INSTRUCTIONS TO FOLLOW: Task for the records below: copy exactly, and only, the line containing "You are a GUI" and every line after it to the end, with pictures left out.

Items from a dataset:
**********

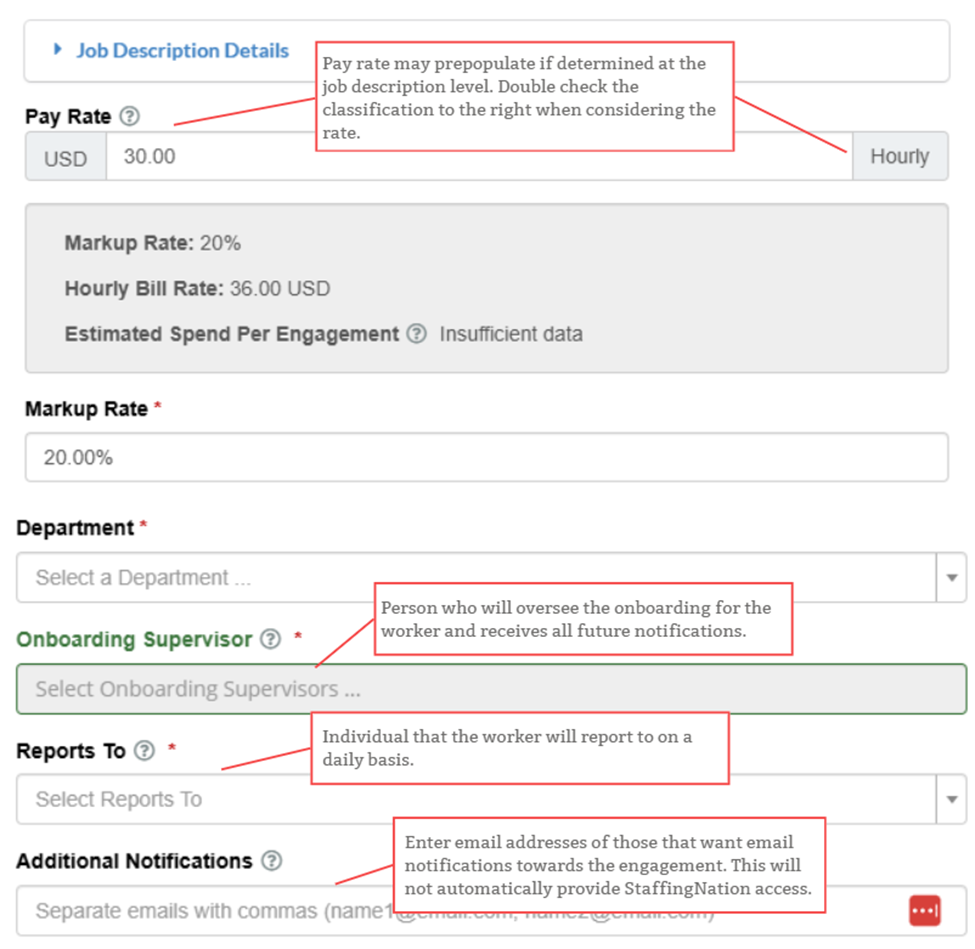Screen dimensions: 975x949
Task: Click the red autofill icon in email field
Action: pyautogui.click(x=924, y=911)
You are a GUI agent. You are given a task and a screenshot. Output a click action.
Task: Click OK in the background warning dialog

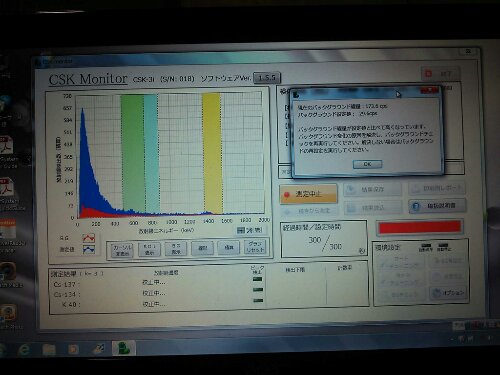click(367, 164)
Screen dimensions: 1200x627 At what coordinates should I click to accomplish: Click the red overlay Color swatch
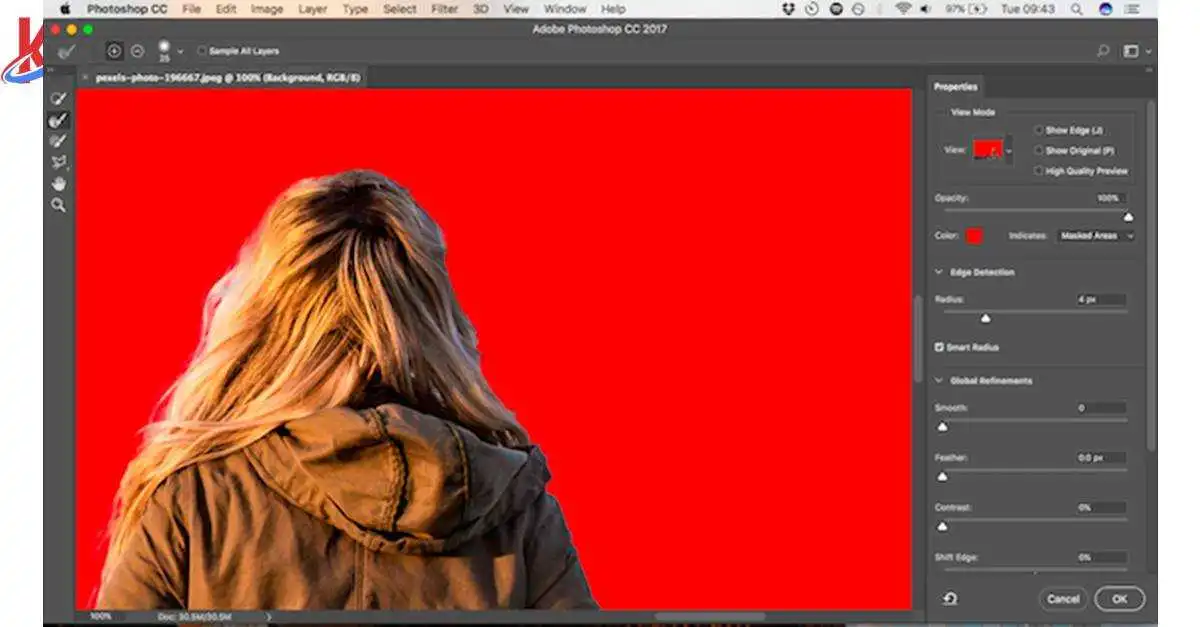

**********

OUTPUT FOR THIS EXERCISE:
You are a GUI agent. You are given a task and a screenshot. Output a click action.
Task: Click OK in the background warning dialog

click(367, 164)
Screen dimensions: 1200x627 At what coordinates should I click to accomplish: Click the red overlay Color swatch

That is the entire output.